August 2013

Essays

Gillian Terzis

‘The Roots of Terrorism in Indonesia’ by Solahudin

Trans. Dave McRae; NewSouth Books; $49.99

Conventional warfare assumes a self-evident mission and an obvious opponent, but the fight against terrorism is different: it is not an enemy in the conventional sense, but a methodology. Traditional metrics of military success do not apply.

As such, governments and terrorists alike are challenged by the questions of appropriate means and ends. The evolving nature and strategies of jihadist movements is the subject of The Roots of Terrorism in Indonesia, written by Indonesian researcher and journalist Solahudin and translated by the Lowy Institute’s Dave McRae. Drawing on numerous interviews with members of Indonesian terrorist groups, Solahudin provides a dispassionate analysis of divergent terrorist ideologies, from Indonesia’s war of independence in the late 1940s to the Bali bombings orchestrated by Jemaah Islamiyah in 2002. 

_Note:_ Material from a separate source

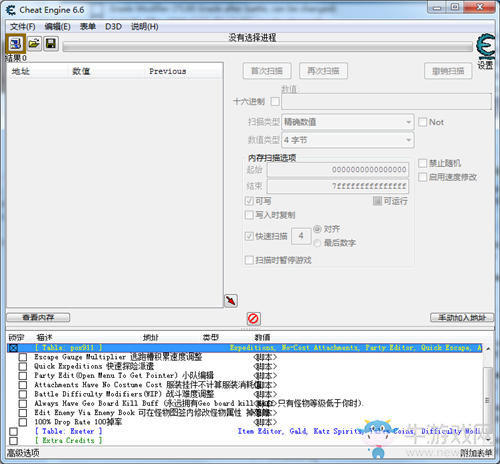Click the 查看内存 memory view button
Image resolution: width=500 pixels, height=464 pixels.
tap(38, 317)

Culminating in 202 deaths and more than 240 people injured, the Bali bombings were the largest terror attack in South-east Asia’s history – and the first that explicitly targeted foreigners on a mass scale. The attacks are the starting point for Solahudin’s fastidious and challenging historical analysis of the motivations of Indonesian jihadist movements. He begins by differentiating between the mainstream definition of jihad (“considered by mainstream Muslims as a war on a battlefield … and the killing of women, children and the elderly is forbidden”) and more radical interpretations (a war on all “unbelievers”). The latter view is in line with Salafist jihadism, a militant strand of activism that took hold in Afghanistan during its war with the Soviet Union in the late ’80s. It was there that hundreds of mujahideen from Darul Islam, Indonesia’s main Islamist network, received training and “ideological renewal” under the tutelage of Al Qaeda. Their local aspirations were subsequently recast as global objectives. This development, fostered by the Western invasions of Afghanistan and Iraq in the early 2000s, Solahudin argues, was significant in spreading Salafist jihadism to Indonesia. 

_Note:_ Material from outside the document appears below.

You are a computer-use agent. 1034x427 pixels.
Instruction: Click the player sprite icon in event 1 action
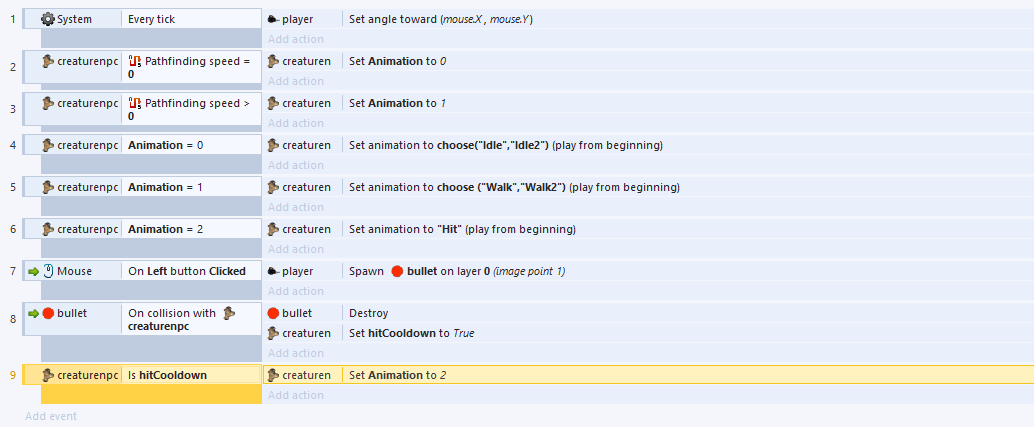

But jihadist doctrine is hardly monolithic. The book explains, in exhaustive detail, how infighting over Al Qaeda’s influence caused the splintering of Darul Islam. As Solahudin notes, though the Bali bombings received considerable funding from Osama bin Laden’s men, the majority of Jemaah Islamiyah members did not believe bin Laden’s objectives to be “pertinent” to Indonesian interests. 

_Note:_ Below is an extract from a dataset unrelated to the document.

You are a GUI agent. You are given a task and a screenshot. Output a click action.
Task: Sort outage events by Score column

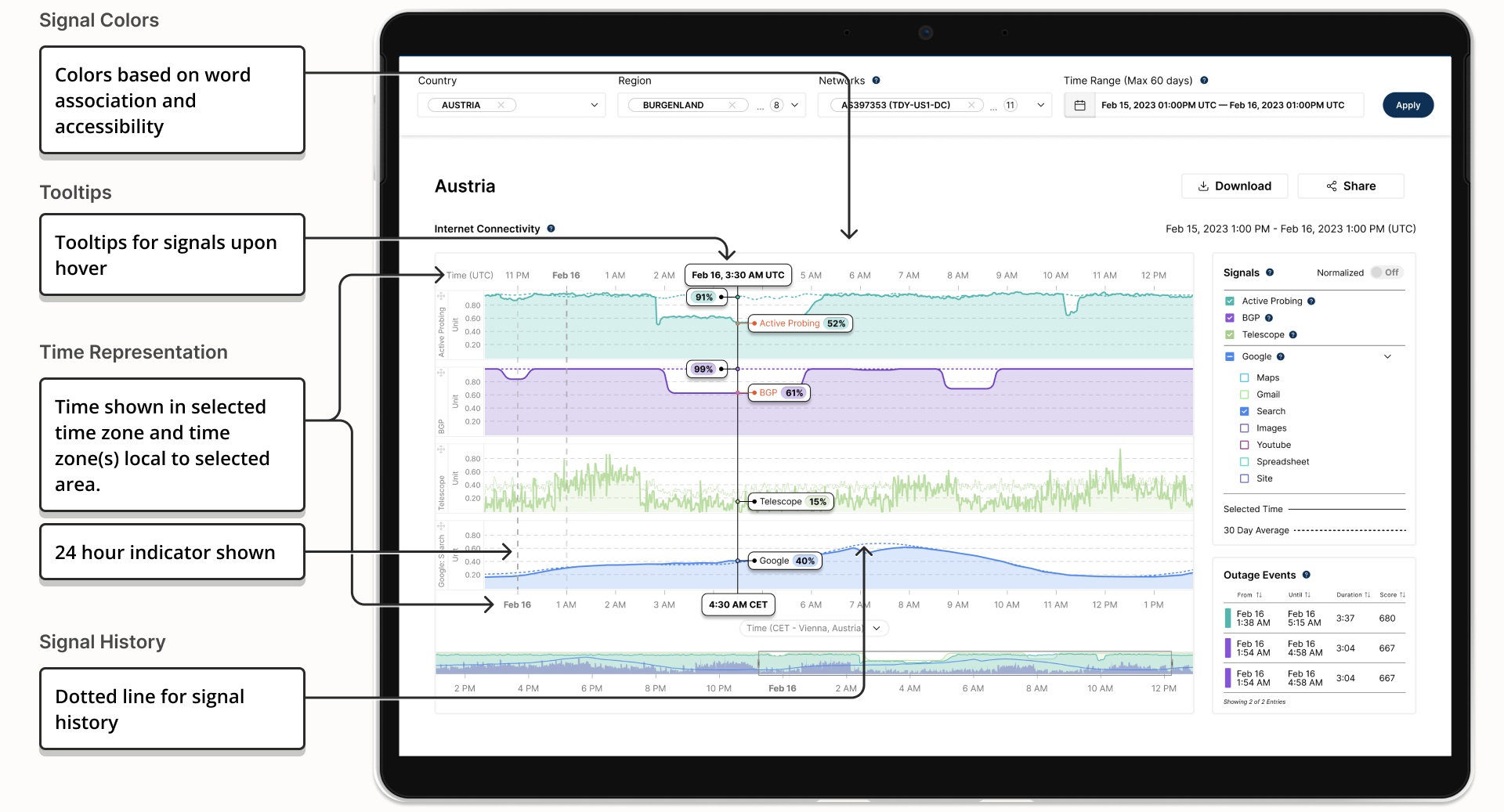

According to Solahudin, those interests – namely, the establishment of Islamic law in Indonesia – are fundamental to the resilience of jihadist groups. Indeed, whether confronted with authoritarian or democratic governments, jihadist ideology, in all its various forms, has never wavered. The book doesn’t provide neat solutions for extremist violence, but it certainly asks the right questions.